• Text to read:
========================================================================

July 19, 2022
It has now been a year since I became Canada’s 30th governor general, the first Indigenous person to serve in this role. Undoubtedly, my predecessors would share the observation that the first year of being governor general is devoted to better understanding the nature of the role, along with seeing its possibilities. I am writing to you today about what I understand those possibilities to be.
In the weeks following my arrival at Rideau Hall, my husband, Whit, and I were deeply moved by the Canadians who reached out to voice their concerns and aspirations for our country. If there was a common theme to these messages, it was a pride in Canada that an Indigenous person was now The Queen’s representative. There was also a sense that we were at a turning point in our country’s history.
I have been engaged in other turning points in Canada’s history, including the 1982 Charter of Rights and Freedoms, the 2008 Apology for Residential Schools and, in 2010, as an honorary witness with the Truth and Reconciliation Commission.
Thinking back on those moments, they had a few things in common: an acknowledgment of outcomes from past chapters in our history; an earnest determination to bridge divides; and a call for a commitment to tackle consequential nation-building issues. These were signature moments for our country. They called on all of us—as individuals, as community members, as leaders in business, government or civil society—to ask and answer simple but far-reaching questions that come with citizenship: What can we do better and how can we do it? Now, as governor general, I ask myself the other question that is my constant companion: how can I help move things forward?

========================================================================

• Material for this task:

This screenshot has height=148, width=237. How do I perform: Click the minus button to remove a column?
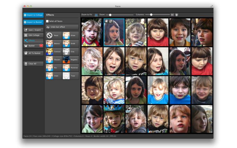pyautogui.click(x=172, y=15)
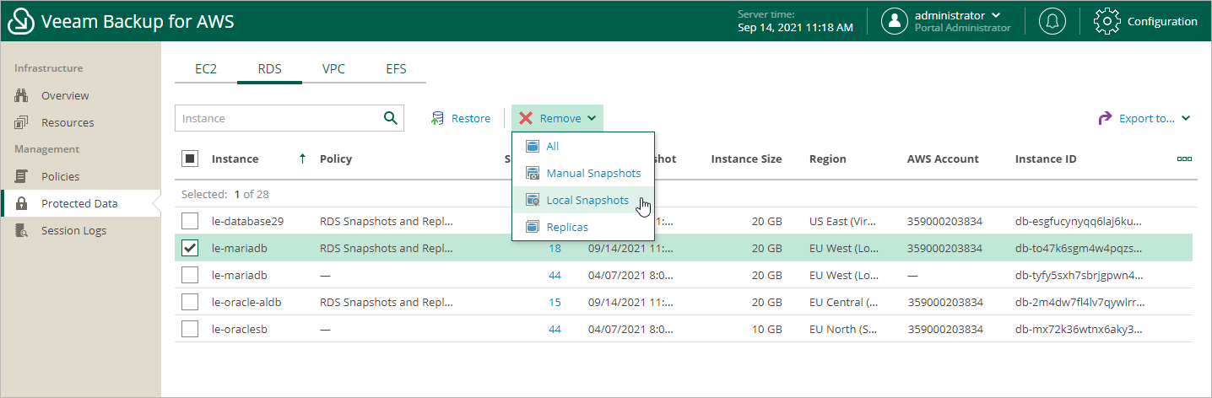Click the notification bell icon

pos(1052,21)
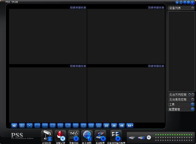The width and height of the screenshot is (196, 144).
Task: Expand the 配置管理 configuration menu
Action: [192, 109]
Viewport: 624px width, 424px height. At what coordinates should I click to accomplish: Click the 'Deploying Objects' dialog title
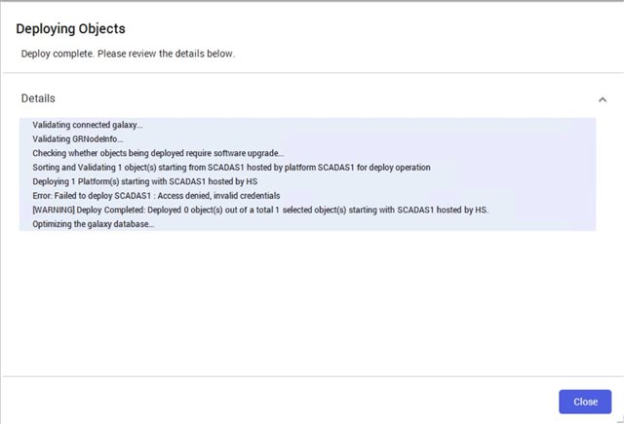tap(70, 28)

========================================================================

• What this exercise asks:
1) Quote the lines of the listing word for word, leaving out the pictures.
2) Write the next part of the letter on the governor general's first year in office, picking up after its last sentence.
The listing has nothing to do with the letter about the governor general's first year; treat them as separate material.

• Per-task outputs:
1)
This screenshot has height=148, width=237. How do I perform: Click the minus button to remove a column?
pyautogui.click(x=172, y=15)
Click the notification bell icon

pos(1052,21)
The width and height of the screenshot is (196, 144).
Task: Expand the 配置管理 configuration menu
Action: [192, 109]
Viewport: 624px width, 424px height. At what coordinates should I click to accomplish: Click the 'Deploying Objects' dialog title
tap(70, 28)

2)
In the early days of my appointment, I sought guidance from people of diverse backgrounds on how I could answer this question. They encouraged me to use my voice to amplify issues and bring them to the attention of decision makers at all levels. I can do this by asking important and honest questions, inviting necessary conversations, connecting change makers, listening, learning and building on successes, large and small. My position has limits. I cannot make policy or create programs. However, I can use my convening role to help build alliances that can promote change.
At my installation, I said I would make reconciliation, mental health, nature and the environment, climate change, education, youth, and diversity and inclusion priorities during my time as governor general. I know full well there are large and vexing challenges within these priority areas, but nation building is hard. It requires work at every level, and the voices of all generations, to find a unity of purpose. All of these priorities are interconnected. In my travels, I have seen inspiring, innovative and forward-thinking approaches to these priorities, and I intend to focus my attention on shedding light and building on these successes.
In the quiet moments of this first year as governor general, I have thought a lot about the path that brought me here to Rideau Hall. My life has followed the challenging path that is the reconciliation journey in our country.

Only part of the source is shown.